Diretor do Sincamece e proprietário de uma distribuidora de produtos
hospitalares, Fernando Timbó também lamenta o efeito cascata provocado
pela forte dependência de produtos médico-hospitalares fabricados na
China. Ele explica que a dependência está no fato de que o mundo todo
sempre buscou o menor preço - que é oferecido pela China - e, com o
Brasil, não foi diferente.
Ele lembra que, mesmo quando o coronavírus estava concentrado na China,
em janeiro, a distribuição no Estado já começava a enfrentar problemas.
"Quando o epicentro era a China, os próprios importadores tentaram
recomprar as mercadorias. A caixa com 50 máscaras, que a gente comprava
por R$ 5, passou a custar R$ 200", aponta Timbó. No caso das luvas, a
caixa, antes comprada por R$ 12, passou a custar R$ 30.
Além do dólar e do descumprimento das vendas por parte de fabricantes,
ele lembra que outro problema é o transporte de cargas. "O fluxo caiu,
as companhias reduziram os voos. Ficou muito mais caro e difícil
transportar esses cargas", pontua o diretor. Além disso, as empresas
cobram antecipadamente, em dinheiro, e "nem todas as distribuidoras
possuem caixa robusto para fazer essas aquisições".

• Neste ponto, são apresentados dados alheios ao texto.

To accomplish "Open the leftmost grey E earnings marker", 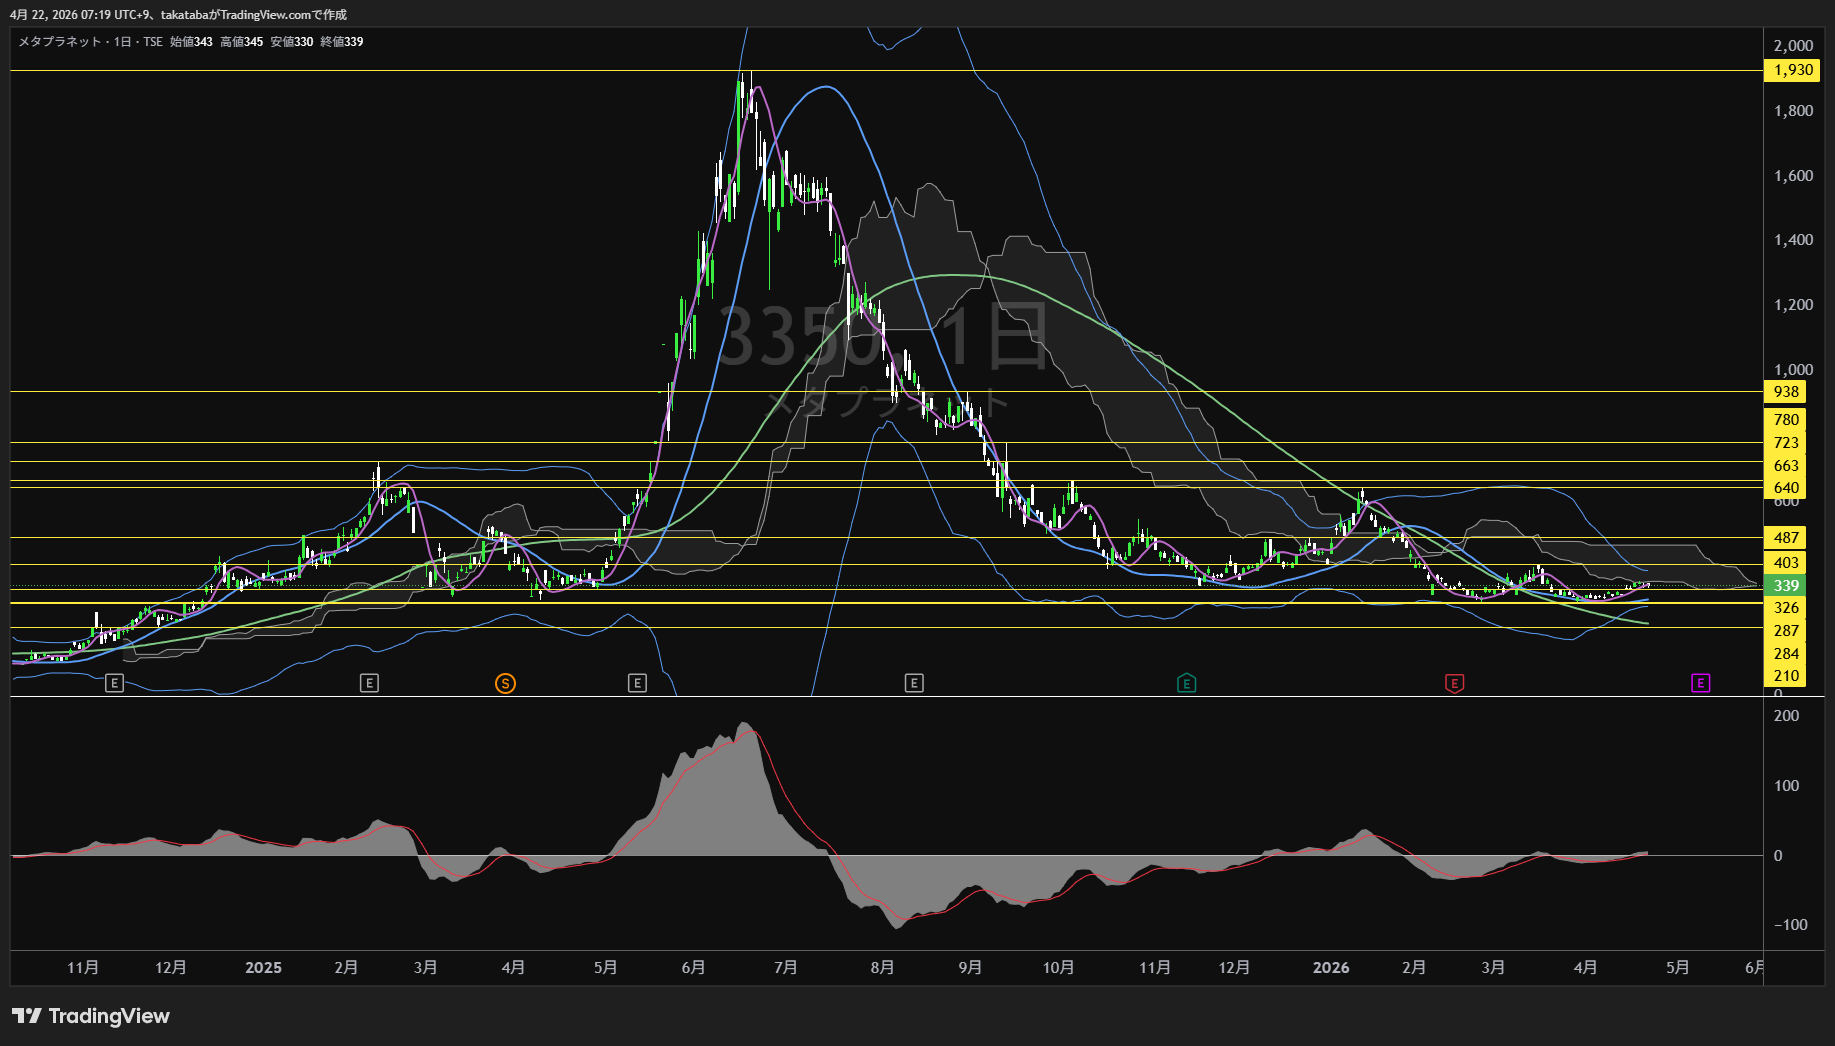I will [114, 683].
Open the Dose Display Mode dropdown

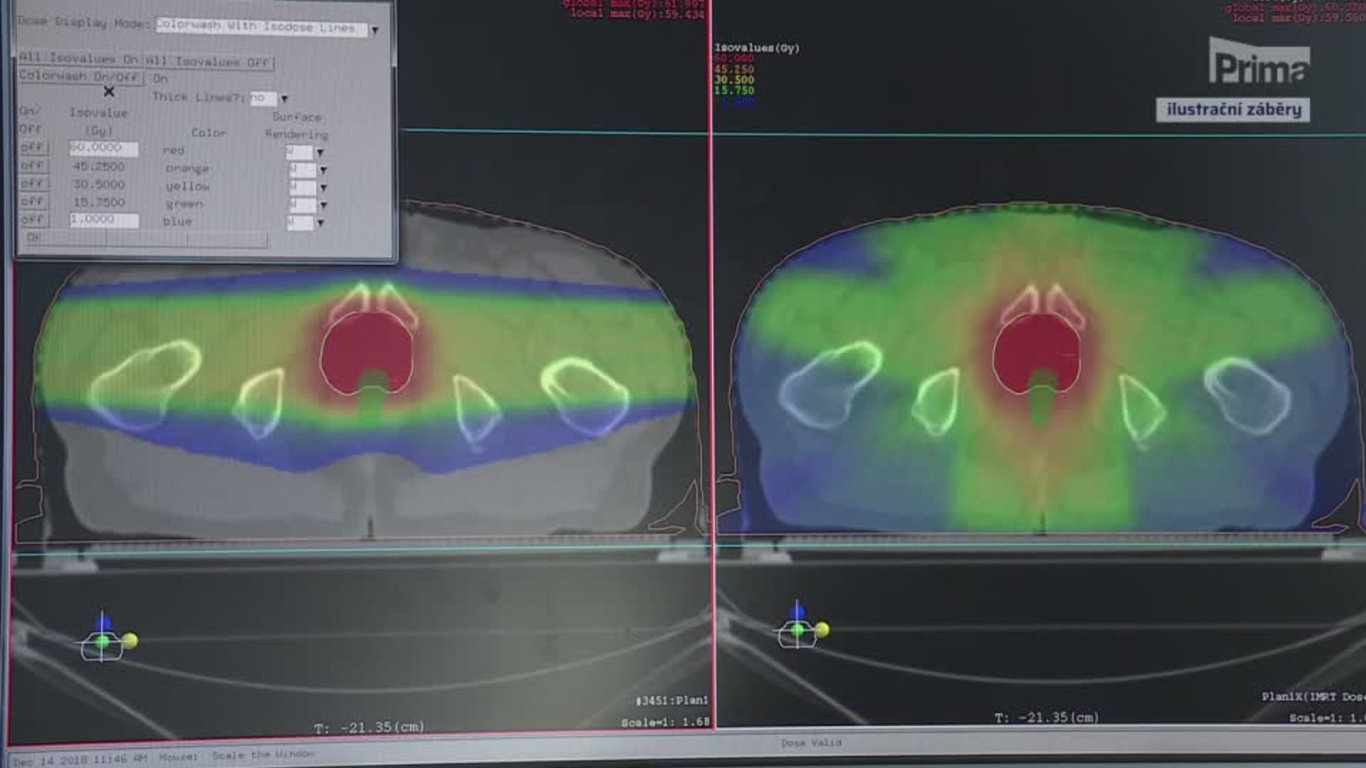point(375,30)
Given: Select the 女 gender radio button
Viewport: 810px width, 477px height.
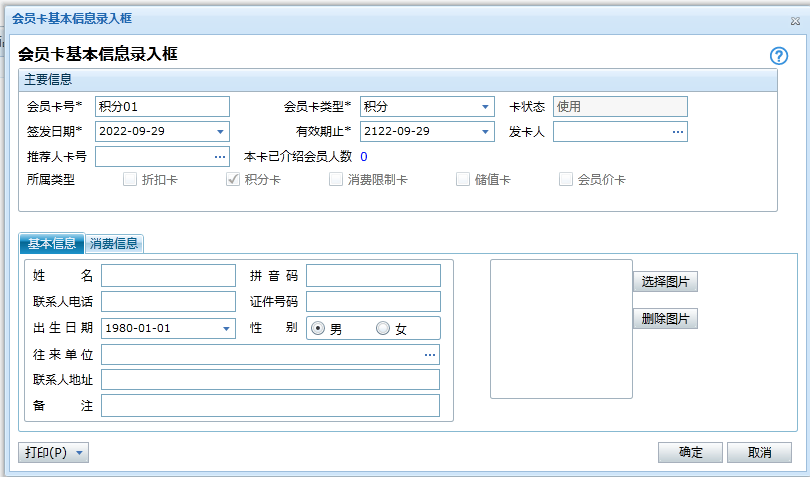Looking at the screenshot, I should pyautogui.click(x=383, y=328).
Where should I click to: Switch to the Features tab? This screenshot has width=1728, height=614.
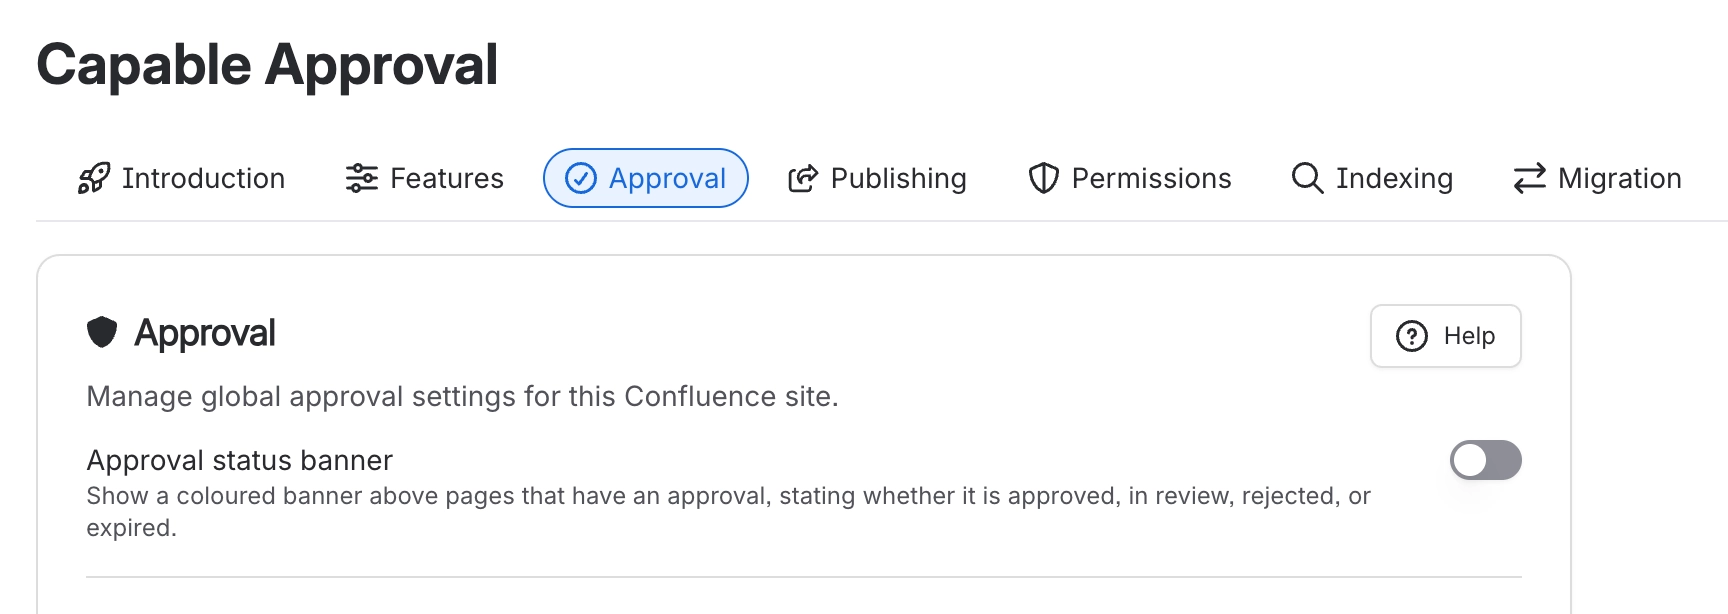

"Tem ainda a questão de esses materiais passarem primeiramente pelo
Sudeste, por São Paulo, antes de virem para cá. Com a requisição desses
materiais por parte do governo estadual de lá, esses produtos acabam
também ficando retidos", detalha.
'Um olhar que mudará'
Na avaliação tanto de Fernando Timbó como de Ernane Rios, provavelmente
essa percepção em torno da dependência de equipamentos
médico-hospitalares chineses deve provocar no Ceará, no resto do Brasil e
em outros países um olhar diferenciado para o estímulo à produções
locais desse material em um futuro próximo. "Acredito que essa é a lição
que nós vamos levar", lembra Timbó.
No caso dos medicamentos, Rios frisa que a questão inclusive já vem
sendo debatida por laboratórios nacionais, mas pontua que é necessário
incentivo do poder público, já que importar da China a matéria-prima
sairia muito mais barato que produzir localmente.